▶ [Work to complete] Retype nothing except the lines below from the one with "Select Rose Gold color option" through the one with "This screenshot has height=482, width=832.", exactly, with images left out.

(Data supplied begins)

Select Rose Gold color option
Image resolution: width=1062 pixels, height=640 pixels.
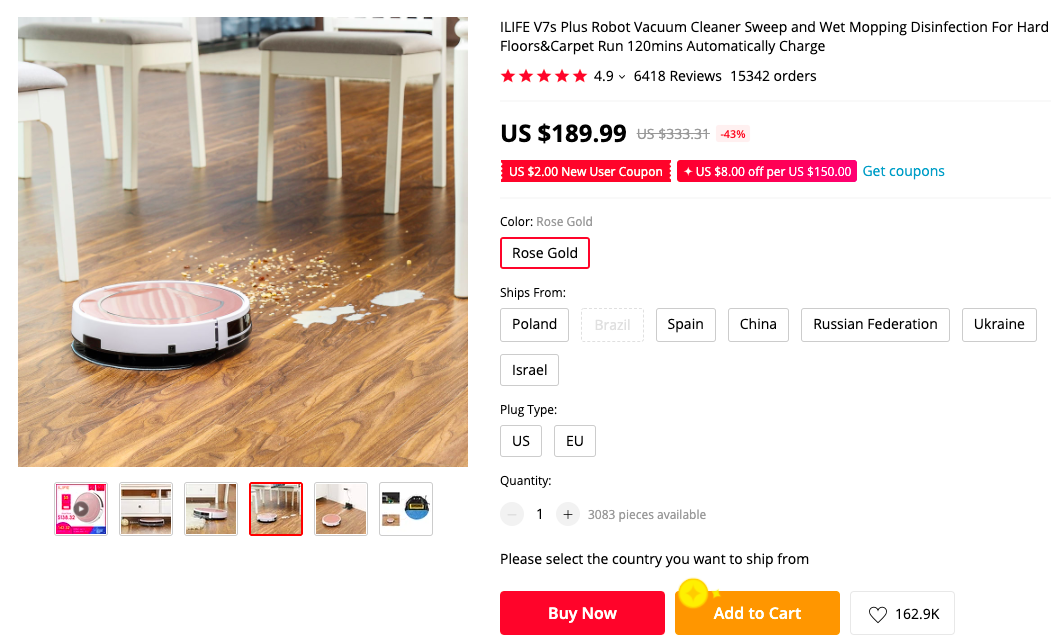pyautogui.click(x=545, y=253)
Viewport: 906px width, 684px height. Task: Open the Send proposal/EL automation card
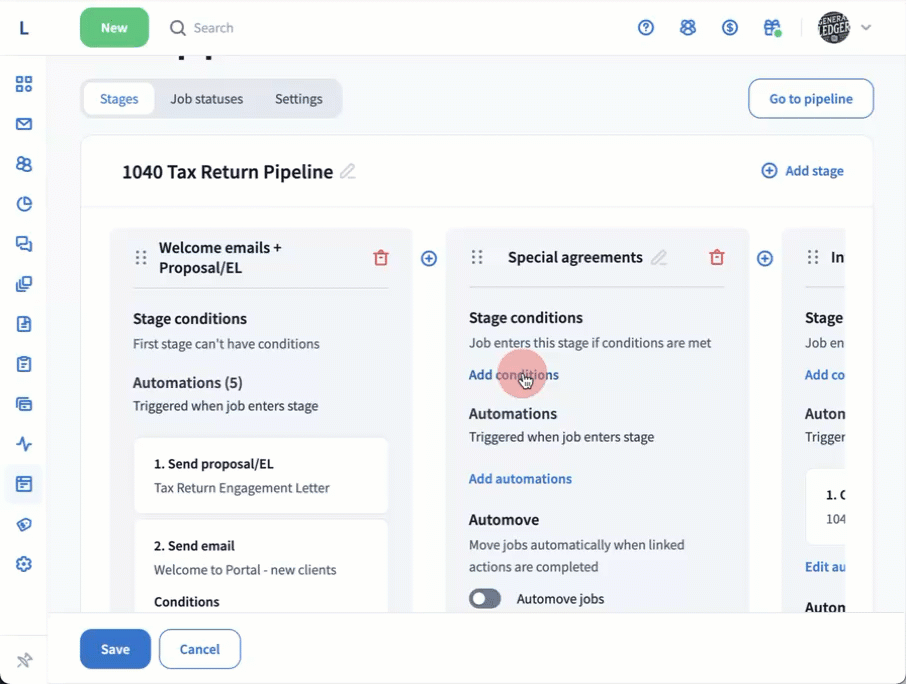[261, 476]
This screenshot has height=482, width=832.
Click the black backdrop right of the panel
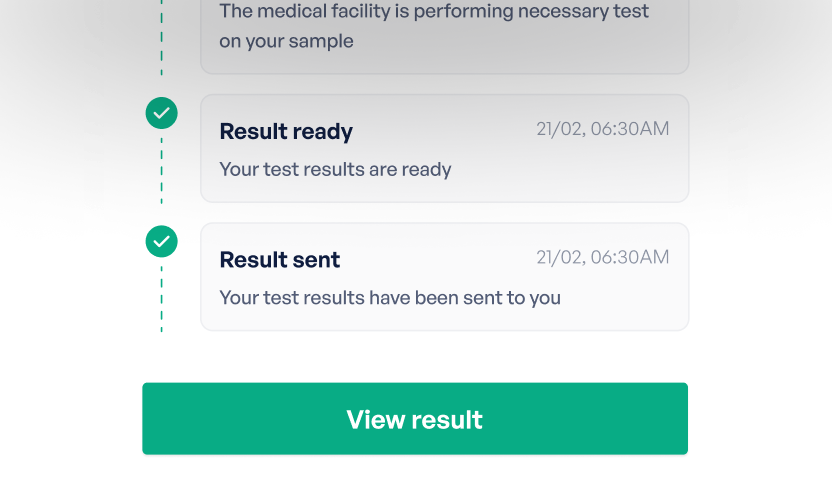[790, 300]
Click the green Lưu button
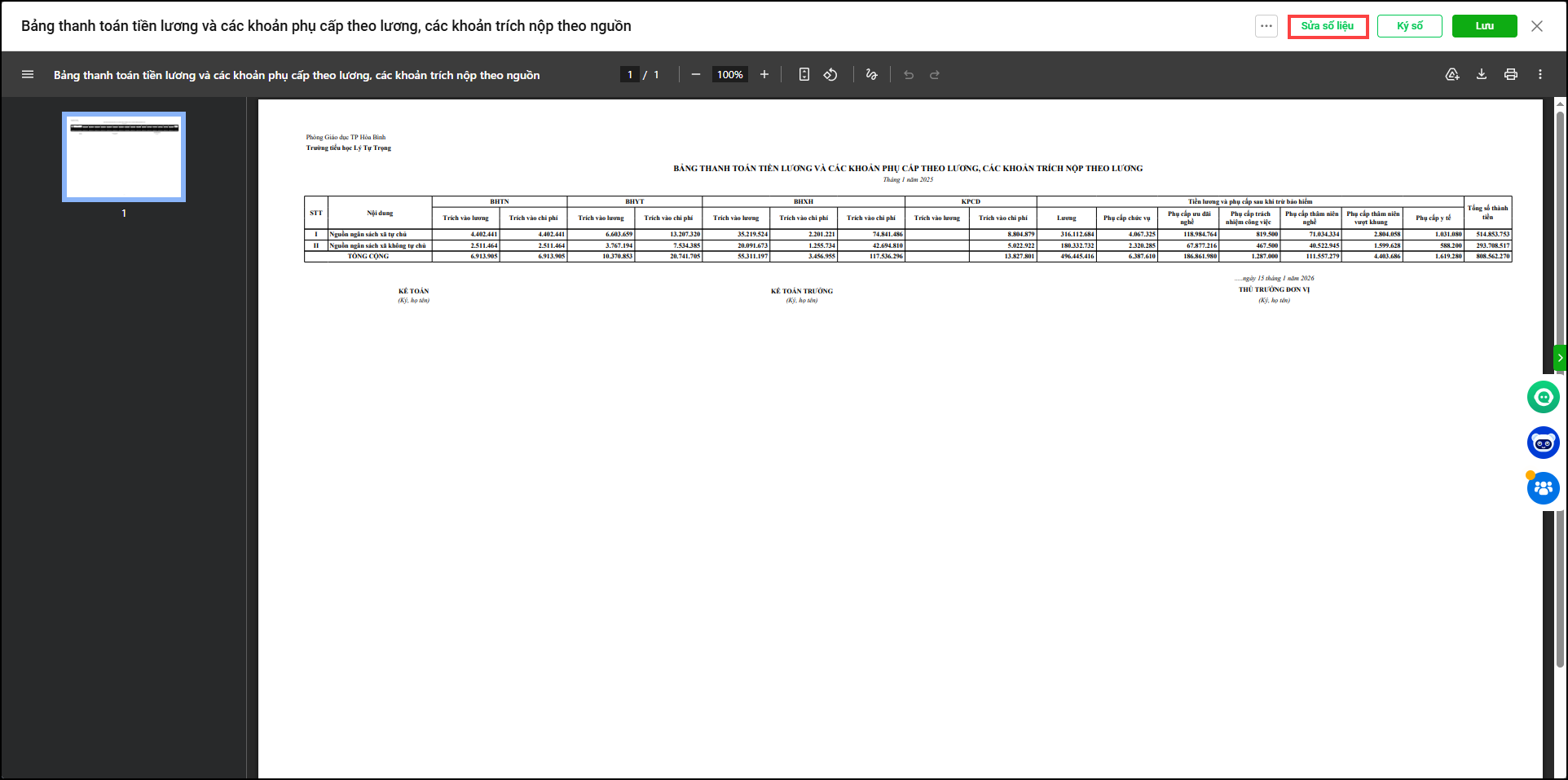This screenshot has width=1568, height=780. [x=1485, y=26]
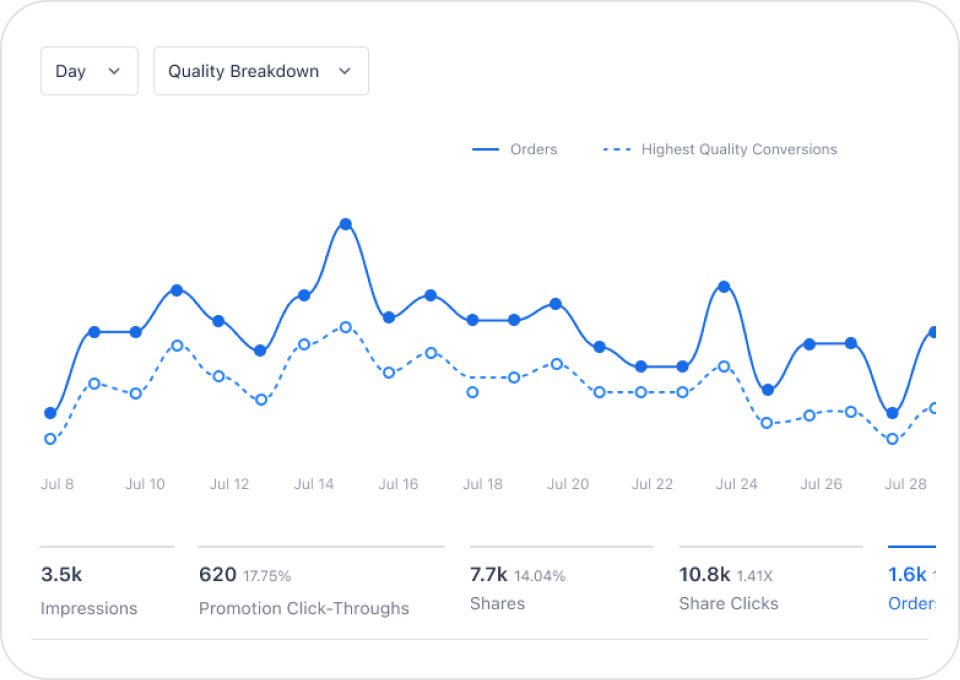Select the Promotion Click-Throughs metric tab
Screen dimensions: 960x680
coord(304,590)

(Data supplied ends)
(Data supplied begins)

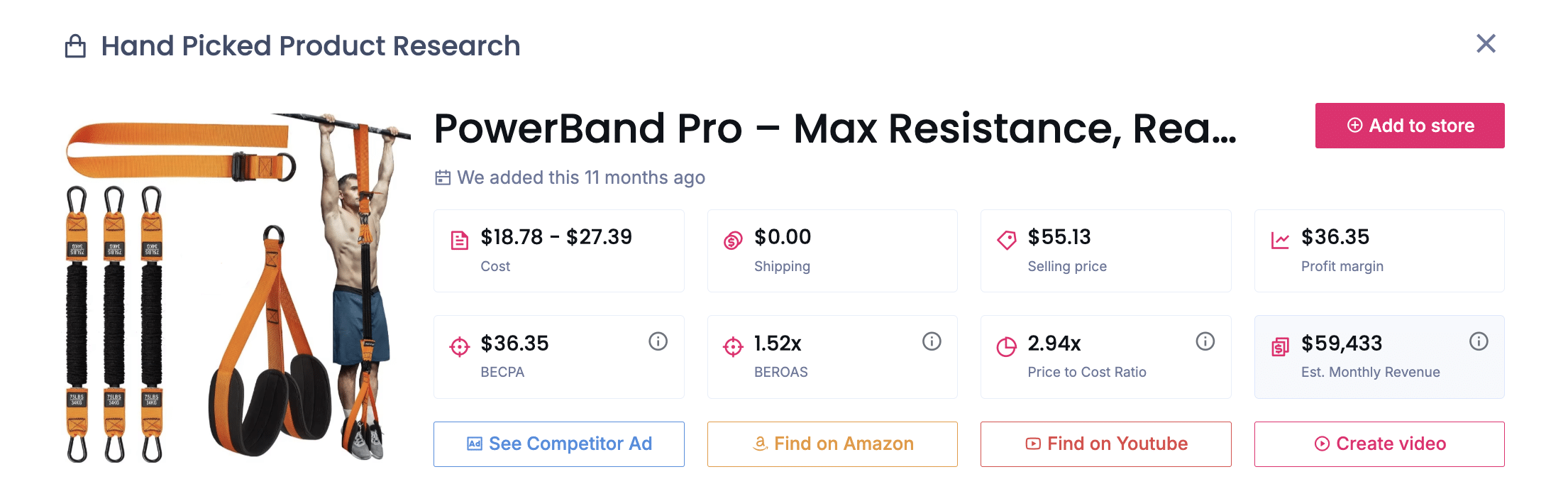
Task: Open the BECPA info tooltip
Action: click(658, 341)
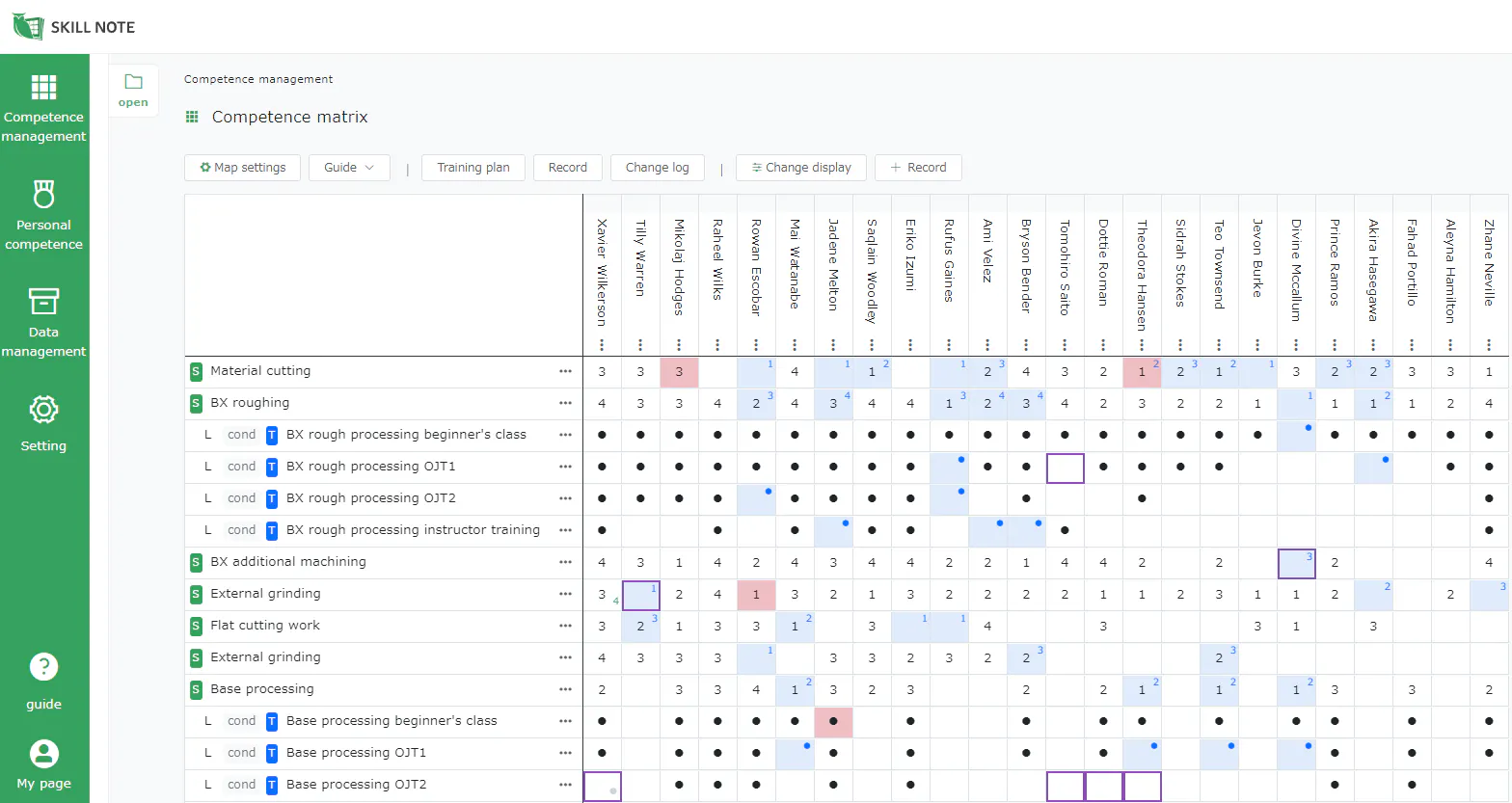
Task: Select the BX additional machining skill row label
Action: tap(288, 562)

(Data supplied ends)
(Data supplied begins)

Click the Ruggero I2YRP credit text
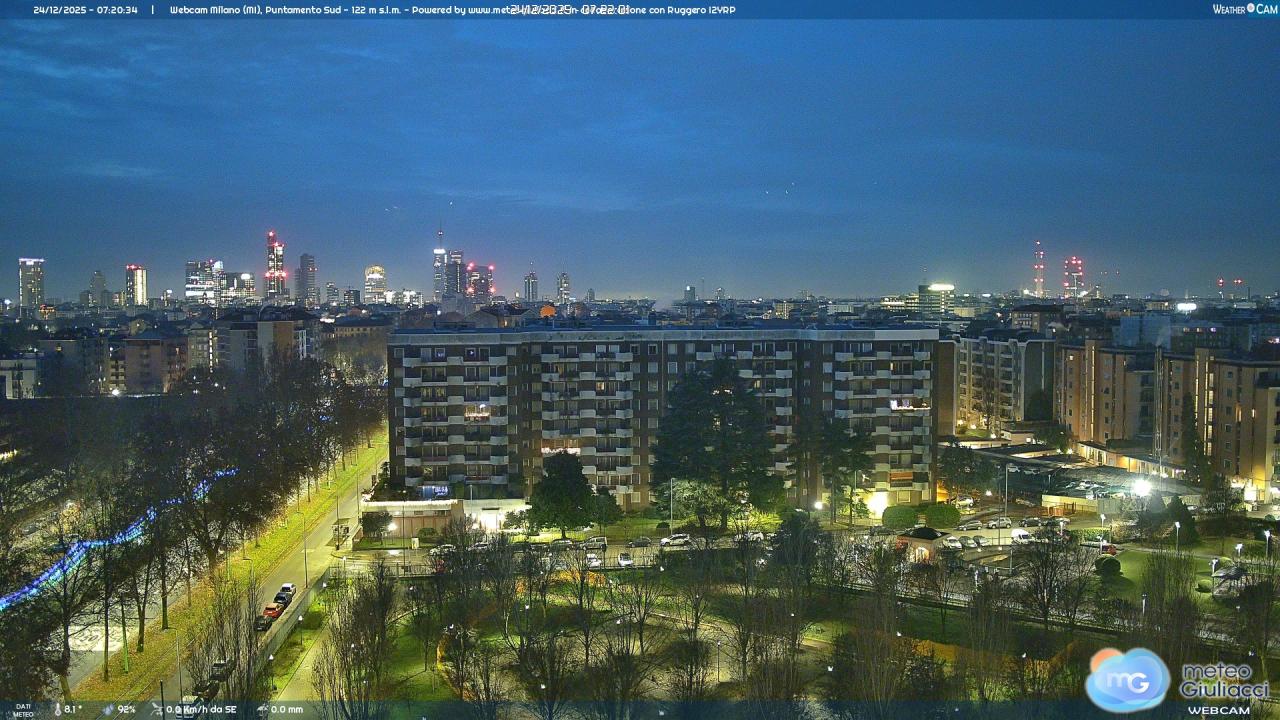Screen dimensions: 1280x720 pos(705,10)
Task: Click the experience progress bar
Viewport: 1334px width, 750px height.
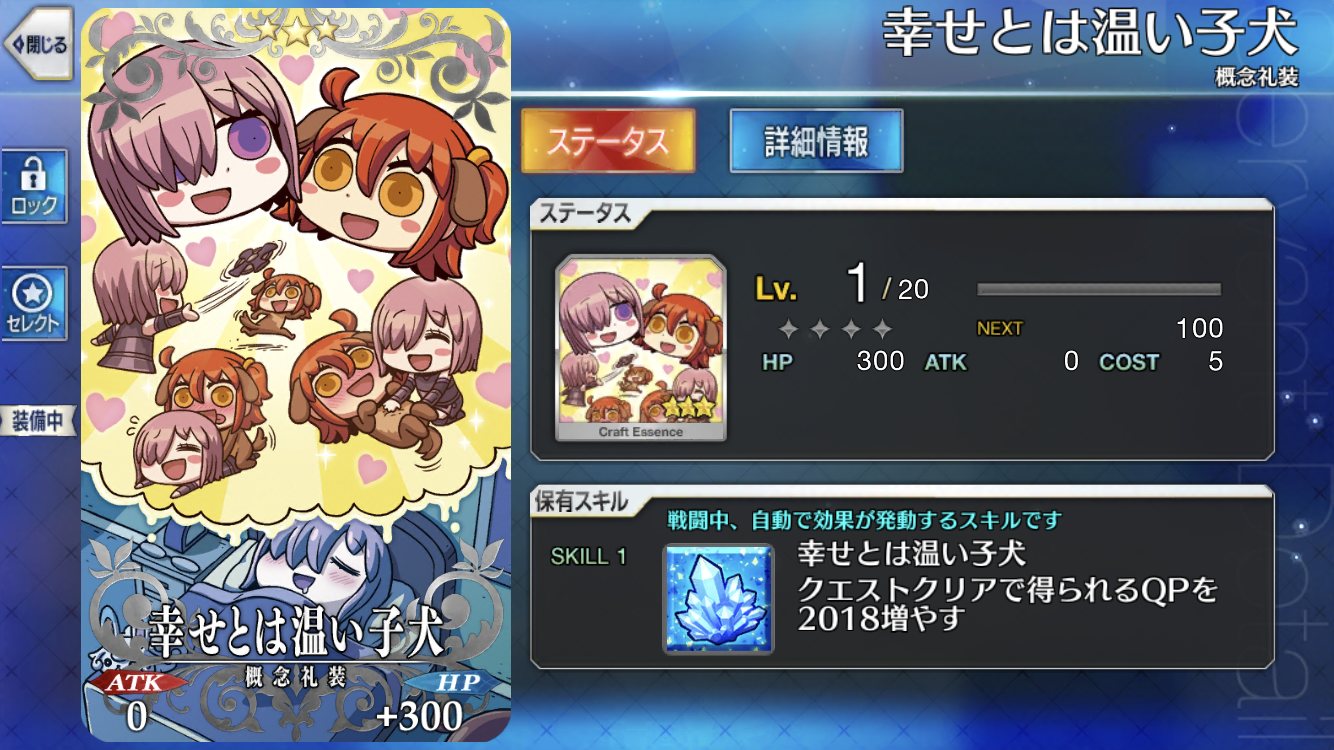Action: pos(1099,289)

(Data supplied ends)

▶ [Problem solution]
Select Rose Gold color option
Image resolution: width=1062 pixels, height=640 pixels.
pyautogui.click(x=545, y=253)
Viewport: 906px width, 684px height. Task: Open the Send proposal/EL automation card
[261, 476]
This screenshot has height=482, width=832.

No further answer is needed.